In front of the main entrance, midway between curb and streetcar, all in black except for the light-colored purse. She has been catching my eye for the last few days. In a hundred years, her cape will be traded for a short puffy jacket, she will likely be wearing trousers or leggings and not a long pavement-touching skirt, and her ankles could very well be exposed on this chilly day. But she will still be dressed in black.


Wonder who's whose fingerprint is embedded near the top right corner?

Handsome hansoms

At the bottom right. Despite starring in numerous Sherlock Holmes mysteries, these conveyances were not long for the world thanks to motorized taxicabs. For those tempted to spell hansom cab as handsome cab, I wish to point out that the handsome spelling was the original name of the inventor until Mr. Hansom changed it. He was a well know architect, and many of his creations in that field dot the British landscape including the Birmingham City Hall.

I Learned Something (Again)

A terminal is a station from which trains do not go further. Trains enter and leave the station in only one direction -- which seems pretty simple once it's pointed out.
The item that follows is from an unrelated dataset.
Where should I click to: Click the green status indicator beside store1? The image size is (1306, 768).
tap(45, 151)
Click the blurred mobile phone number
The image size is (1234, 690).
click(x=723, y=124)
But I grew up in Boston, where both North Station and South Station are terminals, regardless of their names.

Grand Central Terminal

Grand Central was a terminal, not a station.

[In 1905, it was Grand Central Station. Before that, it was Grand Central Depot. Grand Central Terminal, which replaced the building in our photo, opened in 1913. - Dave]

Buggy whips

Not an automobile to be seen.

A Not-So-Grand Central

This would be the predecessor of the current Grand Central Station Terminal. It lasted just ten years (1900-10) before being judged obsolete.

Must ask

Snap Shatow? I see it in Detroit Photo Co.’s original caption, so I figure it’s not some sign in a window or on top of a building that Dave has snagged for the title. (Now I’m ready to be enlightened or admonished.)

[It is a mystery. It might refer to the source of the image -- a photographer named Shatow. - Dave]


A society without jaywalkers is a society without artists.